From: [personal profile] neotoma


this doesn't stop my brain from going: so, if omegas go into heat, does that mean that alphas can go into musth?

This is exactly the sort of questioning that lead me to write an A/B/O story, so be careful.

And I think a story about alpha going into musth might be interesting, if the writer was good enough at thinking it through.
ysabetwordsmith: Cartoon of me in Wordsmith persona (Default)

From: [personal profile] ysabetwordsmith

Well...


I like science in my fiction. Therefore, when I'm writing genderfic, and I write a LOT of genderfic, I look at the social and biological sciences. What is the culture doing? For what practical, usually hidden, reasons is it doing that?

Biology shapes a lot of what we do -- not just human biology, but all our companion and livestock and predator and prey animals. The facts that horses will work an hour later than oxen, but require more foot protection, changed human history.

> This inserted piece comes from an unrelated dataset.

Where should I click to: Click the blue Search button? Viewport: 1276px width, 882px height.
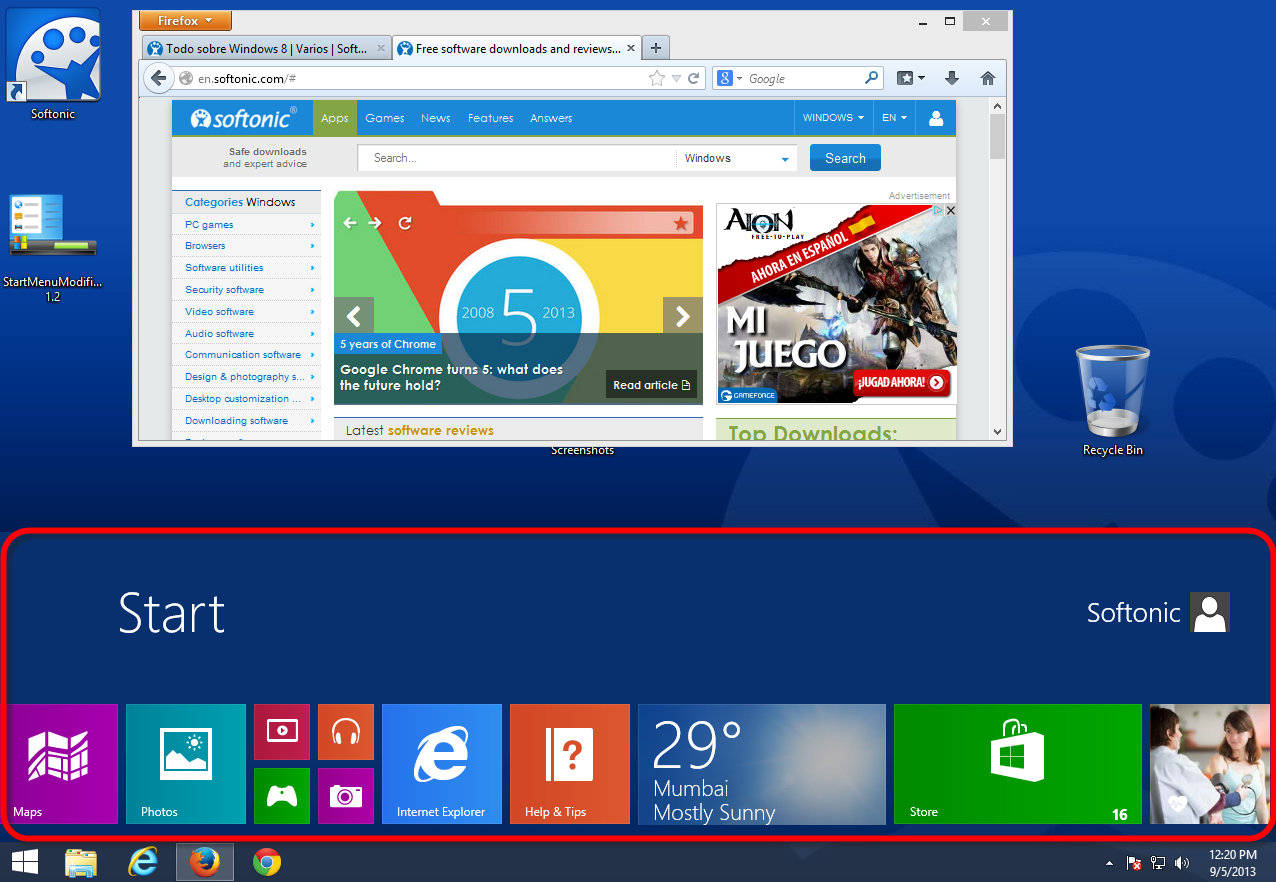coord(845,158)
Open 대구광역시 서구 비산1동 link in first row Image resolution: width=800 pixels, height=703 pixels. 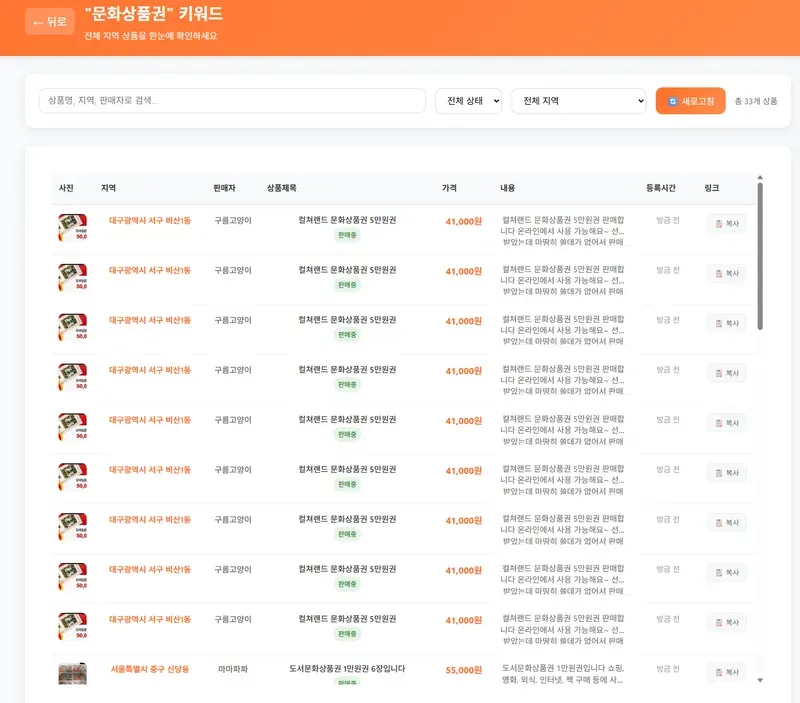(149, 220)
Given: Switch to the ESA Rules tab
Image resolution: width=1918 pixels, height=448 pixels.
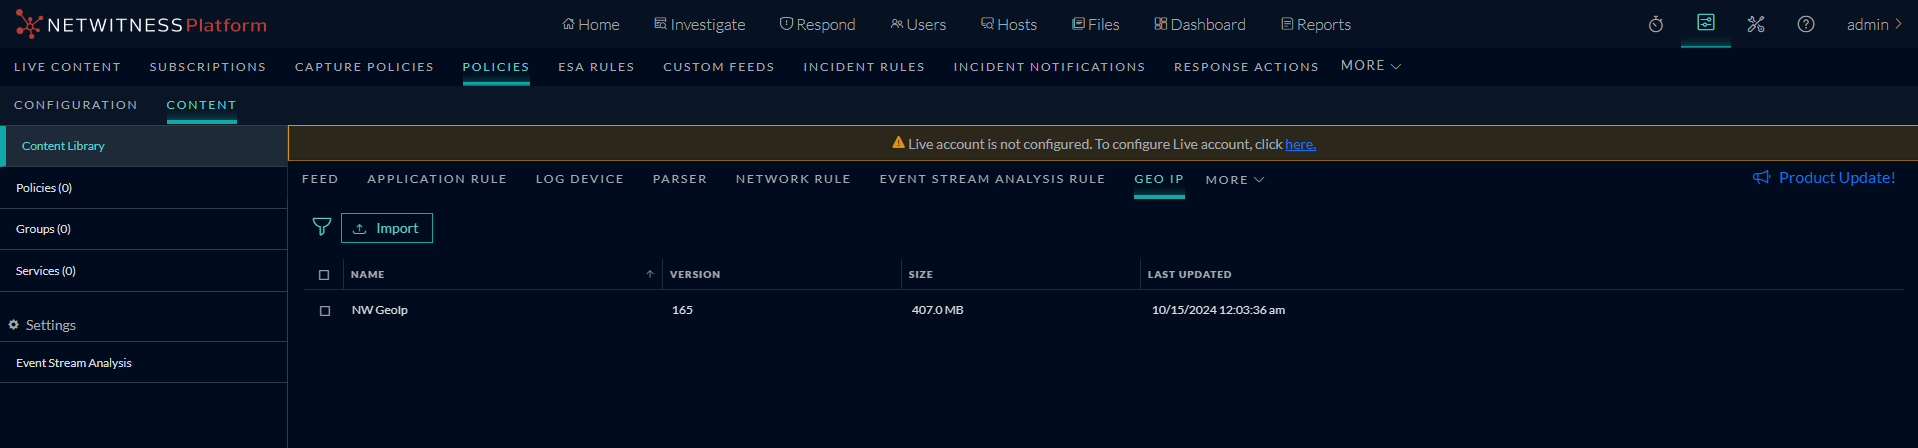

So yes, if I've got one sex that undergoes a hypersexual episode, usually the other has an equivalent, or has some other quirk of similar scope. That will influence the culture, and then individual characters choose how they react to the standard setting. If they're my characters, they usually drop a monkey wrench down it.

Any motif in literature can be done well or poorly. Some are easy to flub and challenging to render gracefully. Some seem to attract clumsy or obnoxious writers. Alpha/Omega is easy to write as bad porn. But it's also terrific for hardcore sociology. That's probably where it came from -- some of us who've been into genderfic for decades, and who also read things about wolf biology and bonobos solving problems with sex, and far-out things. It's not just in fanfic, it's in original fiction too, including some of the best damn sociological SF ever written.

Of course, you're entitled to conclude that the signal-to-noise ratio is too low to be worth your time. *chuckle* Me, I'm an editor, I've read slushpiles. I can tell in a paragraph or few if a story's worth reading, so I go through a list very quickly and it's not hard for me to find the good stuff. If I'm reading A/O fiction, I'm looking for characters bucking the system, or finding ways around a biological handicap, or writers using obscure bits of science in clever ways, etc. Wall-to-wall pr0n, meh, clicky-next.